Who Bot Was One of the Original Teams Bots

Message center notification MC687849 (7 November 2023) is a terse announcement of the demise of the Teams Who bot, an app in the Teams app store. This is a pity. I rather liked the Who bot and even included it as an example app in an article about Teams setup policies. Oh well.

The Who bot app scored a surprising 3.2 overall rating
Figure 1: The Who bot app scored a surprising 3.2 overall rating

Microsoft created the Who bot in the early days of Teams development as a sample to demonstrate how to create a Teams bot. The purpose of the app is to help users find information about others in the organization based on the information stored in Entra ID and the Graph. Users could chat with the bot to ask questions like who in the organization might know about a certain topic. Figure 2 shows a query from January 2018 when I asked “who works for me?” It’s the kind of helpful information that befuddled managers like to receive.
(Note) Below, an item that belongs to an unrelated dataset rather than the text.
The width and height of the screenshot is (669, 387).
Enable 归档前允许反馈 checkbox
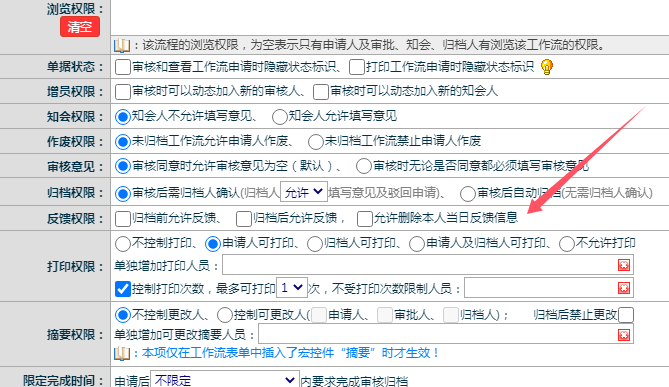tap(123, 218)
The Who bot responds to a chat query
Figure 2: The Who bot responds to a chat query

As you can see, the Who bot used chats to interact with users. In today’s Microsoft 365, the role of AI-based helpful communication is assigned to Microsoft 365 Copilot or rather, the implementation of Copilot within Teams. Microsoft says that they are working to improve the functionality delivered in the Who bot and will deliver a better user experience within Microsoft 365 Copilot sometime in the future.

Knowing What’s Happening

The deprecation is due in mid-December 2023 but already the Who bot knows about its fate. I fired the bot up on November 9 and was prompted for consent to perform searches (a refinement from the original version). After giving consent, the response was a bunch of messages heralding the depreciation. And although the Who bot reassured me that it was ready to start chatting (Figure 3), no further interaction was possible.
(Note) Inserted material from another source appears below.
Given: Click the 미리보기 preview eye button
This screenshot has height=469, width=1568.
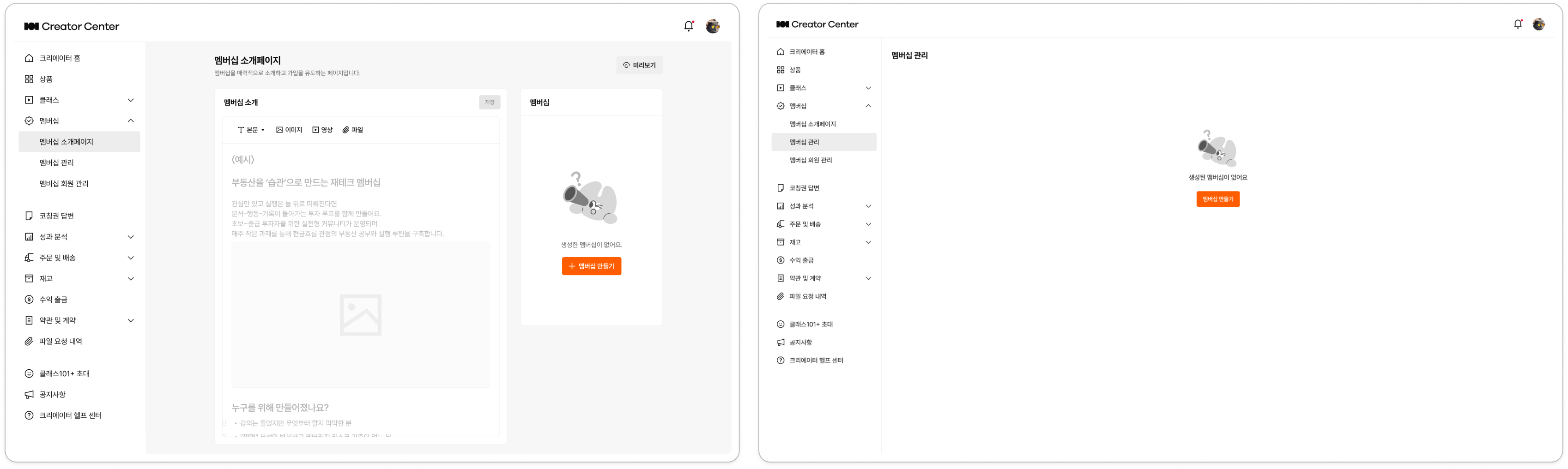Looking at the screenshot, I should click(x=639, y=65).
The Who bot knows too much about what’s going to happen to it
Figure 3: The Who bot knows too much about what’s going to happen to it

Indeed, some folks in the Microsoft Technical Community noticed that the Who bot was declining in late October. Microsoft might have been trying to deprecate the bot on the quiet, but were forced to come clean when people noticed! I don’t know if this is the case, but perhaps low usage data convinced Microsoft that they could remove the Who bot without causing any problems for users.

No Way Back

In any case, there’s no way back for the Who bot. Microsoft’s attention is fully focused on adding Copilots to every piece of software that it can, no matter if the software benefits from receiving a splash of artificial intelligence.
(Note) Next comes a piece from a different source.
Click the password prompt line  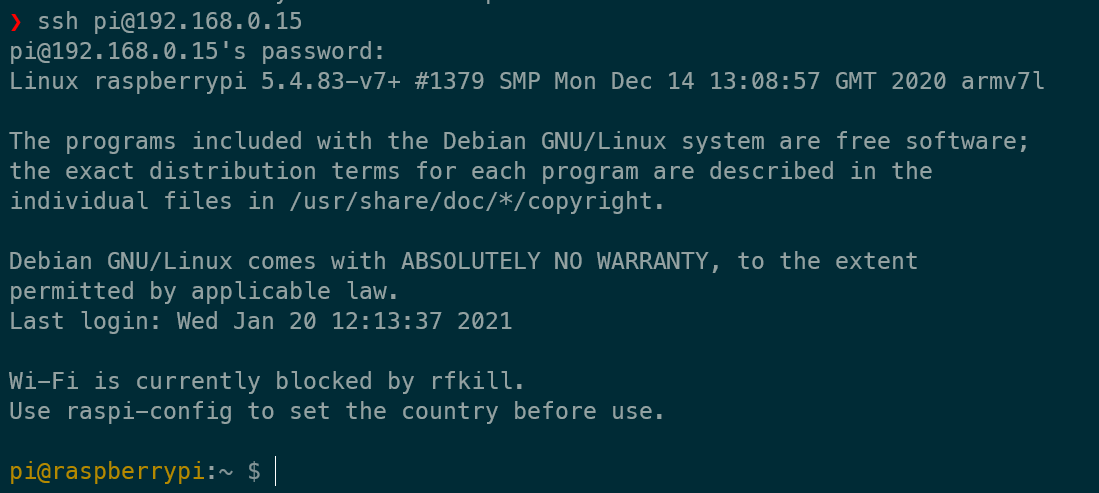[x=198, y=52]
The bad thing is that the Who bot was a free app available to all 320 million Teams users. The new route that Microsoft has taken will restrict access to whatever replacement functionality they build to people with Copilot licenses. Right now, that’s a large investment (minimum of $108,000 for 300 users for a year) that limits exposure to organizations that can afford to pay for licenses. Losing the Who bot isn’t a big deal because it was really only ever a demo app, but it’s always sad when functionality disappears behind a licensing barrier. Microsoft tends to go down that path too often these days.